Open Networking User Group
Last week JPMorgan Chase hosted the Open Networking User Group (ONUG) at its world headquarters in New York City. The two-day event included an academy and a closed-door session (no vendors) where users discussed and voted on the networking use cases that they wanted vendors to deliver. Attendance and engagement at the event was a great proof point that the networking industry is ready for a renaissance of new solutions that promise to deliver innovation, agility and new cost structures. This should be tempered with the reminder that change in the networking industry typically takes many years and there is a healthy skepticism amongst users about the reality of the maturity and full cost of the solutions that are currently available. As stated in the ONUG press release, the majority of users are looking to begin pilot engagements within the next year. The voice of this user community provides a much-needed counterbalance to hype from the vendor community.
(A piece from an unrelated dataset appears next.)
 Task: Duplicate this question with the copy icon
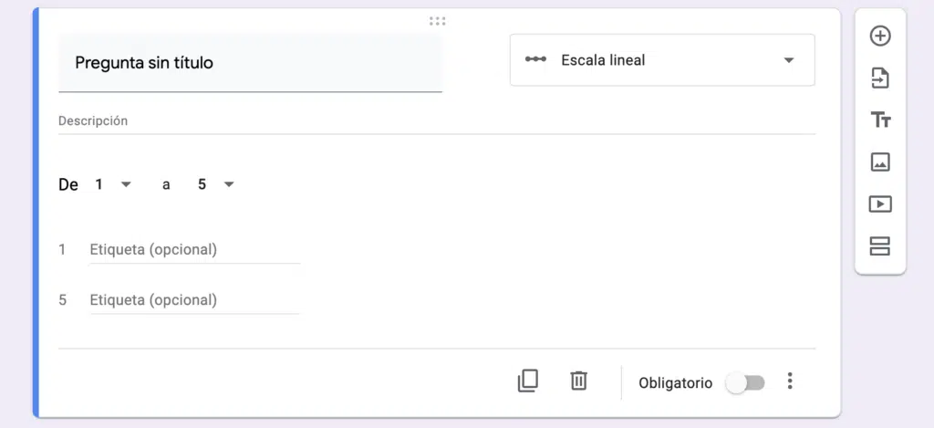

The Networking Opportunity
Networking is a diverse and complex part of the IT world. ONUG looks to review “open networking” which is a combination of a few of the broad disruptive forces that are impacting the space. First, there is Software Defined Networking (SDN) which can include OpenFlow, Network Virtualization and Overlays and/or NFV (see Sorting out SDN, NFV, Network Virtualization and the New Networking). In the past, the software layer of networking was tightly coupled with the hardware, now there is a move to separate the two and there is potential for the creation of a networking software ecosystem. In addition to SDN, open networking includes a new class of hardware, which can be hybrid switches (including a mix of merchant and custom silicon), white box switching (such as OCP), and also automation (DevOps/NetOps). Most of the industry focus is on the software (SDN/Network Virtualization), with an effort to improve the management of low level networking so that IT can deploy, scale and monitor deployments much easier than today. The Top 3 use cases from ONUG are all on the software side:
- Integrated Layer 4-7 Network Services
- Virtual Network Overlays
- Branch Software-Defined Wide Area Networks (SD-WANs)
Hardware and Cisco
The top attended session of the first day was on white box switching (presented by Cumulus Network’s JR Rivers – see our interview with him from VMworld). A top consideration for moving to white box solutions is to keep up with the rapid development cycles of hardware, similar to x86. Additionally, a Linux OS (such as what Cumulus offers) would allow for management and control of the environment that fits into existing paradigm of Linux administrators. While there is a drastic cost savings on hardware and much potential to significantly improve operations, users were much more wary of the new hardware options. Cisco is expected to make a big announcement this week about Application Centric Infrastructure (see my interview with Soni Jiandani of Insieme from VMworld) and there are discussions that Cisco’s offering will be a hybrid (merchant and custom silicon). Cisco’s increased presence in SDN and merchant silicon will help to validate the markets that startups and other competitors have been pushing for the last few years. According to a financial analyst at ONUG, Cisco is being squeezed by SDN players at the top of the market and cloud solutions at the bottom, and price/port is the big concern. Cisco makes high margins, especially for optics and cabling (which are often overlooked but are a significant piece of overall networking costs - here's a good 40GbE cabling FAQ from Arista); if software and hardware decisions can be separated, Cisco’s dominance would be under serious attack. In a multi-billion dollar market, SDN is only expected to be in the $100Ms by 2015 and much of that will be in L4-L7 (the top use case voted by attendees).
Action Item: The SDN market does not yet have any clear leaders, but definitions and use cases are emerging. The networking community is a cautious group, so the enthusiasm and participation across many industries is a clear indicator of a concerted effort to solve real pain points, not just hype around software-defined something. Practitioners are urged to start with a pilot to test various solutions and engage with peers (including groups such as ONUG). Open Networking should not be evaluated solely from the networking group, rather it should be part of broader discussions such as Open Stack and the pervasive use of virtualization (SDDC).